Raoni Barcelos venceu Ricky Simon no card preliminar do UFC Vegas 111. (Foto por Jeff Bottari/Zuffa LLC)
Mais do que os resultados, Raoni destaca a forma como construiu cada vitória. A performance contra Talbott, por exemplo, não apenas lhe rendeu reconhecimento imediato de muitos fãs e especialistas, como também “envelheceu bem” na sua visão, especialmente depois que o norte-americano entrou no Top 15 após vencer Henry Cejudo - inclusive derrubando o campeão olímpico de wrestling algumas vezes durante o confronto.
Para o brasileiro, isso reforça a importância de manter a humildade para continuar sua caminhada e evolução. Todo esse momento positivo passa também por um reencontro com suas raízes técnicas. Raoni voltou a priorizar o jiu-jitsu e o wrestling, áreas onde se sente especialmente dominante, sem abrir mão da trocação. A combinação entre experiência, ajustes técnicos e maturidade emocional o faz acreditar que vive hoje o melhor momento da carreira, sensação reforçada por exemplos que ele carrega como referência.
“A gente tem a história do Charles do Bronxs, que veio trilhando o caminho com dificuldade, apanhando da vida, mas estava ali, vencendo, nocauteando, finalizando todo mundo e virou campeão. Pra mim, ele é campeão eternamente pela trajetória. E o Glover Teixeira, que se tornou campeão com 42 anos…isso me faz acreditar que é possível também, independente da categoria. Inclusive, se estou no MMA hoje é por causa do Glover. É um cara que sempre acreditou em mim”, analisou.
O cenário da divisão dos galos para 2026 não intimida o veterano. Raoni enxerga diversas possibilidades de confrontos que poderiam impulsionar sua caminhada rumo ao topo. Nomes como Rob Font e Marlon Vera aparecem como alvos desejados, além de outros atletas que orbitam a parte inferior do ranking e que, em sua avaliação, fazem todo sentido esportivo neste momento da carreira.
Raoni Barcelos golpeia Payton Talbott na luta de encerramento do card preliminar do UFC 311. (Foto por Jeff Bottari/Zuffa LLC)
“Estou quebrando a banca por conta da idade. Sou o lutador mais velho da minha categoria e hoje tenho quatro vitórias seguidas. Muitos duvidam de mim, mas eu luto como um garoto de 18, 19 anos. A idade é só um número.
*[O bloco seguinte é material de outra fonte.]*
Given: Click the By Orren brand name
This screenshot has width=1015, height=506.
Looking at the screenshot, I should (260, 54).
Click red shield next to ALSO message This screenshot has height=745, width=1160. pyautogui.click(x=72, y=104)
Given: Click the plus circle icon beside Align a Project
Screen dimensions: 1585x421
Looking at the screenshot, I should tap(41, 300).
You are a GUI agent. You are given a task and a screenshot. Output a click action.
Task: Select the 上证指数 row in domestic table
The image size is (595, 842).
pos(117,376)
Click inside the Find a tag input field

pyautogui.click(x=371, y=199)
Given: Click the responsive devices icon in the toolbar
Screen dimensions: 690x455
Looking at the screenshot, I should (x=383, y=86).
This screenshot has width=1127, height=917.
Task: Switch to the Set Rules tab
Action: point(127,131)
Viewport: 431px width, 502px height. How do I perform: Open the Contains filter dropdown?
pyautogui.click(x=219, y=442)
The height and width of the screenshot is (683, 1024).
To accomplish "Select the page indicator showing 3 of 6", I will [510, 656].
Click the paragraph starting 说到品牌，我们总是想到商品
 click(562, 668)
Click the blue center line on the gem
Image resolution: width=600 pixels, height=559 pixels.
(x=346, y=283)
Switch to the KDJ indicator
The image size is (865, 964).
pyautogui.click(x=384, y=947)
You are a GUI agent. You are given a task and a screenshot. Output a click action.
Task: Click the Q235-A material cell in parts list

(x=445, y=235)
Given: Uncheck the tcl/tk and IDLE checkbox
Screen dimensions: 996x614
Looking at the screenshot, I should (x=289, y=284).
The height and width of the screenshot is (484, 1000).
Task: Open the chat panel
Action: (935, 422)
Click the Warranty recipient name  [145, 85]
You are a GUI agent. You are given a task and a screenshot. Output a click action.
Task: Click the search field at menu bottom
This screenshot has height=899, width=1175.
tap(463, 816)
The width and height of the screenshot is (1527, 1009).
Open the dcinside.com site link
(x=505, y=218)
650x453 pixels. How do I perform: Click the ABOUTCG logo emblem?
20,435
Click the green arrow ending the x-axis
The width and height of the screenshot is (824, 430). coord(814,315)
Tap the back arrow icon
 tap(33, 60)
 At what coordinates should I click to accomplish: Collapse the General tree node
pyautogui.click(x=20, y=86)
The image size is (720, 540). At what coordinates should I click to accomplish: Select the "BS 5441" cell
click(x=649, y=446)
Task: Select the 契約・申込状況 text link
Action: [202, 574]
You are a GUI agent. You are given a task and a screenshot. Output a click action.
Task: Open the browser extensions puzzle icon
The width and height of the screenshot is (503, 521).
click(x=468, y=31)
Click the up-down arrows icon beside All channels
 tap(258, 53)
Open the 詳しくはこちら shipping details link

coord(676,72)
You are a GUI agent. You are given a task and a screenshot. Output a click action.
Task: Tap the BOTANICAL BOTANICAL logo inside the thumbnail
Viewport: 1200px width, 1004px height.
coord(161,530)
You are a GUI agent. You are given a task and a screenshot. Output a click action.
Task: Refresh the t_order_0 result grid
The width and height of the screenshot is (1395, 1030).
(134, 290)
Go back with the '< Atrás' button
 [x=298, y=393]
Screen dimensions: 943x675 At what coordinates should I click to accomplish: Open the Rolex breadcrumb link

O que importa é a vontade, o querer, e eu quero estar ali entre os melhores e lutando com os melhores. De verdade, acho que esse ano de 2026 será assim. Quero entrar com tudo mesmo. Vou provar isso para organização e para todos os fãs: eu posso estar lutando ali contra qualquer um. Eu sou um alguém que pertence ao topo e mereço alguém ranqueado, como o Rob Font ou o Marlon Vera”, comentou.
Com planos de retornar ao Octógono entre março e abril, após uma rara pausa para curtir a família e recarregar as energias, Raoni se vê pronto para transformar a excelente fase em algo ainda maior. Carregando a bandeira de quem veio de baixo, construiu tudo na base da persistência e nunca precisou criar um personagem para se destacar, o peso-galo acredita que sua história é, por si só, um convite para o público brasileiro acompanhá-lo de perto ao longo de 2026.
“Eu sou a história que o brasileiro gosta. Venho de baixo, sou 'gente como a gente' e isso faz as pessoas acreditarem. Não preciso criar um personagem, entende? Eu sou eu mesmo, eu sou o Raoni. Quero que a galera sente no sofá, chame a família, os amigos, me dê força. Em 2026, só vem coisa boa. Essa história ainda não terminou e o melhor capítulo está por vir”.